[MATERIAL PROVIDED]
BEGIN

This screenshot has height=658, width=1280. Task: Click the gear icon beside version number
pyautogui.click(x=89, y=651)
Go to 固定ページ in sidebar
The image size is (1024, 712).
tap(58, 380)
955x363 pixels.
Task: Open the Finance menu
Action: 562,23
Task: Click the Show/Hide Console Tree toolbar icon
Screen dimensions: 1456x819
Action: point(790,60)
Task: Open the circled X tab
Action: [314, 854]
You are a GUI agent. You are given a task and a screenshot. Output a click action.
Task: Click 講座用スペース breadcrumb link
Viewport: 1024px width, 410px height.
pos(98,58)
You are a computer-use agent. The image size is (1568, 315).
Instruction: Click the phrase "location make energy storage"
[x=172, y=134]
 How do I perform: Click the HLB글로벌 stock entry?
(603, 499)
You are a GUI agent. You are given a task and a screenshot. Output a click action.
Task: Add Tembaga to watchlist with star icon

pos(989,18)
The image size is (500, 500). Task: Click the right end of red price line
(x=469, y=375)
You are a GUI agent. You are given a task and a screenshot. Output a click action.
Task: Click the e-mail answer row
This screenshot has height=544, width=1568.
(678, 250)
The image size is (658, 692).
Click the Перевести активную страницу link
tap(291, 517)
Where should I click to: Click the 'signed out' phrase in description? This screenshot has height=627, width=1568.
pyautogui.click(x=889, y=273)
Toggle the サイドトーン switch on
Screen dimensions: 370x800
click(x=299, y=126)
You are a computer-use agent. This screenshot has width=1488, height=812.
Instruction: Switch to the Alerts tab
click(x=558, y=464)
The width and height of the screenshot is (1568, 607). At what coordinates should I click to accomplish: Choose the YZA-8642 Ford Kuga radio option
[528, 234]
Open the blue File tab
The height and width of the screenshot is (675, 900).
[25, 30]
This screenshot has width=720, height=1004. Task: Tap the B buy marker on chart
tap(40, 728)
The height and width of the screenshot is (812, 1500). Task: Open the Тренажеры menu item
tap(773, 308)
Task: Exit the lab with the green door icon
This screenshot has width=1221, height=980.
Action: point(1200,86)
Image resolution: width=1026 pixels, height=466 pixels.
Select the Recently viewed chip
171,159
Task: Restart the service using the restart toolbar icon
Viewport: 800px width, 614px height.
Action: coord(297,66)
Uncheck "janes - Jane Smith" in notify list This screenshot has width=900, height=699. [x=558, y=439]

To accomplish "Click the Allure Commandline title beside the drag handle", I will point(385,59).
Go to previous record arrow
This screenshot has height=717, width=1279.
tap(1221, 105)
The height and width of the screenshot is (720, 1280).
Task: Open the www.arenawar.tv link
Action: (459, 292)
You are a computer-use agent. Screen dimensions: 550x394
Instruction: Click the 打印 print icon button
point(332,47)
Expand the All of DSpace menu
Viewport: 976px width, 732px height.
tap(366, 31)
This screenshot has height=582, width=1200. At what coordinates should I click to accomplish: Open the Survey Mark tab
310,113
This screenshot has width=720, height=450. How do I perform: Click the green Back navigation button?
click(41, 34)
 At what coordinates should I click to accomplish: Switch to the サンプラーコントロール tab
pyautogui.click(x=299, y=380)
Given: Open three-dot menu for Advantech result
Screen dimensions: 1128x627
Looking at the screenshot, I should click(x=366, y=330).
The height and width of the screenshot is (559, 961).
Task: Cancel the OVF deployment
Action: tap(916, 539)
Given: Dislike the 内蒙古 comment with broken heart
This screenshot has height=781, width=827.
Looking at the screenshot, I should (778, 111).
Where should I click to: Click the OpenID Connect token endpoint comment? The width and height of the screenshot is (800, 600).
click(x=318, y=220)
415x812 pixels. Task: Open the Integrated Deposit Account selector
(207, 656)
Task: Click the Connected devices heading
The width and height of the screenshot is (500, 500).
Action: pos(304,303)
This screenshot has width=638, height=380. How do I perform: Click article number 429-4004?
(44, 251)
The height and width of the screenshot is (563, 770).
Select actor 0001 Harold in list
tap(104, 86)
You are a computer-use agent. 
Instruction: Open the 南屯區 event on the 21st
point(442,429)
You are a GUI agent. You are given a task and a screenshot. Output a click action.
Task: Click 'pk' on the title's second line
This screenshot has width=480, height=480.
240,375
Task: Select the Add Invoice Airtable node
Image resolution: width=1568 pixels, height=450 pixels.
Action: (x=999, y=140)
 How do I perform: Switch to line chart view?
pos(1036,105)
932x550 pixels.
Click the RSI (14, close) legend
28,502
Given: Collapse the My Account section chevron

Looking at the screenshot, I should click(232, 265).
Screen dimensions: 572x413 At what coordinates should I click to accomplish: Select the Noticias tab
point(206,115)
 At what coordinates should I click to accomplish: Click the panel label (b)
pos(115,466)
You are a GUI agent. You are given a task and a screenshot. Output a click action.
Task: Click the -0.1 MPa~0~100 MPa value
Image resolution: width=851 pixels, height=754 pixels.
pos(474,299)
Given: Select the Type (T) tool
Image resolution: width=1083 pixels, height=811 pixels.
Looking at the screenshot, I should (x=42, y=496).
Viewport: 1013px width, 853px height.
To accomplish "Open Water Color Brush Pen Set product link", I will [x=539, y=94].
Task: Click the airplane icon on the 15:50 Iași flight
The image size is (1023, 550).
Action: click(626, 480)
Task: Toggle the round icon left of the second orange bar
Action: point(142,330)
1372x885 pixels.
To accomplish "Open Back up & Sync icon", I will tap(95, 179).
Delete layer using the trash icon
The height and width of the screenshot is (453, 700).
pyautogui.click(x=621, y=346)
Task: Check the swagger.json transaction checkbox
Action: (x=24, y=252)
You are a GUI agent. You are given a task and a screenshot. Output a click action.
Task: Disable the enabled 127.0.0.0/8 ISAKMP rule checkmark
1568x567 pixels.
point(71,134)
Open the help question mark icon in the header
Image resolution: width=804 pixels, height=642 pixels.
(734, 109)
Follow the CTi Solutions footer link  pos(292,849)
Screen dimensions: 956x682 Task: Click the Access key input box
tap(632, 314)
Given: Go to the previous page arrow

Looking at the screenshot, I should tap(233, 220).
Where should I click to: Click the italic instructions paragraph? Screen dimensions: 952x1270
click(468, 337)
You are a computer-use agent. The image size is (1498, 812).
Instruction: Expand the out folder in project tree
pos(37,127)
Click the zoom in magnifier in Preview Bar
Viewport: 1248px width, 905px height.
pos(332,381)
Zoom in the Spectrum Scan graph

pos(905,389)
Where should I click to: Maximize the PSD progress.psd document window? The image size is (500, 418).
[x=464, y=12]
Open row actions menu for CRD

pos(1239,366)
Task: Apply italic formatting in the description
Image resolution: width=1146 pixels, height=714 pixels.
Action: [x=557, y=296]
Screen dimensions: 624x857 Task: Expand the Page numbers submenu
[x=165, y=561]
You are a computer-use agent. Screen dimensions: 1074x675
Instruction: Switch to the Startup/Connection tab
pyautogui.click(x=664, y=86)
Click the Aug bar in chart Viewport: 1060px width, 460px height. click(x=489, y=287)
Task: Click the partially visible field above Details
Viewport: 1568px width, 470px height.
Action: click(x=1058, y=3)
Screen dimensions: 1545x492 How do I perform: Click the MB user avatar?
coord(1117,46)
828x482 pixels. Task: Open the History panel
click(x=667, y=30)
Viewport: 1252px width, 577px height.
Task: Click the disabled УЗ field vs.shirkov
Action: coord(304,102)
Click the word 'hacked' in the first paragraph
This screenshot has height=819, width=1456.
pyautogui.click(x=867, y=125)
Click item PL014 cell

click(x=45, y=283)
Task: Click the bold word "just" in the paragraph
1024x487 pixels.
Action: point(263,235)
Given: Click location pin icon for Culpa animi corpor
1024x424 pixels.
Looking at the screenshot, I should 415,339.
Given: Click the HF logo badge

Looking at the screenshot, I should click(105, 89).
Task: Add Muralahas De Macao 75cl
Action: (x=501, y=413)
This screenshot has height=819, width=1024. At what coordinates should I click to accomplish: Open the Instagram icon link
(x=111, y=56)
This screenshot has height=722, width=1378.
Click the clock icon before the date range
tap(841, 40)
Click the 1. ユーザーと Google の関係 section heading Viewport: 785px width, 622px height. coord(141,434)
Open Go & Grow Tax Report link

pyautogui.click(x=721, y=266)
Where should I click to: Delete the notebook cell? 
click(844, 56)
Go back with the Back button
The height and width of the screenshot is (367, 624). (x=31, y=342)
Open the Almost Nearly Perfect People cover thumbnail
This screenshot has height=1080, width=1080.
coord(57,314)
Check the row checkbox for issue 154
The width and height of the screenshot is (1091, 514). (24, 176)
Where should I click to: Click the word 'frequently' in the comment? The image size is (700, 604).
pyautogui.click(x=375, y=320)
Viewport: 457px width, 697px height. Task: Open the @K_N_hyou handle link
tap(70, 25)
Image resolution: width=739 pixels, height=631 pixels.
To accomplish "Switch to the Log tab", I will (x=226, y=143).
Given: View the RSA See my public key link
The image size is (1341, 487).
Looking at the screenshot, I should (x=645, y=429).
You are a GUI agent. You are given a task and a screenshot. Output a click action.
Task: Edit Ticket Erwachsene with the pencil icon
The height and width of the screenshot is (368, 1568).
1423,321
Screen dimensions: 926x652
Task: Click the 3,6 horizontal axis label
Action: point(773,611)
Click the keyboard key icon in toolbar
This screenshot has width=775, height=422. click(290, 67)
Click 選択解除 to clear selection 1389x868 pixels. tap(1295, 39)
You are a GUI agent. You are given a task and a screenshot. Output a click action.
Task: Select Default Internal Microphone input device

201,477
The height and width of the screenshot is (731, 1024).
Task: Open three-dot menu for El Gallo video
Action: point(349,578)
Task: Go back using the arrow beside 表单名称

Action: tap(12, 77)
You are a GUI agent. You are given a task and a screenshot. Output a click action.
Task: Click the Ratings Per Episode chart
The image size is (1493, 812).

END

[WORK ORDER] Give back, exactly as written, the stretch from the line with "Task: Click the airplane" through the line with "1372x885 pixels.", and no other lines from the records above.

[ANSWER TO THE PROBLEM]
Task: Click the airplane icon on the 15:50 Iași flight
The image size is (1023, 550).
Action: click(626, 480)
Task: Toggle the round icon left of the second orange bar
Action: point(142,330)
1372x885 pixels.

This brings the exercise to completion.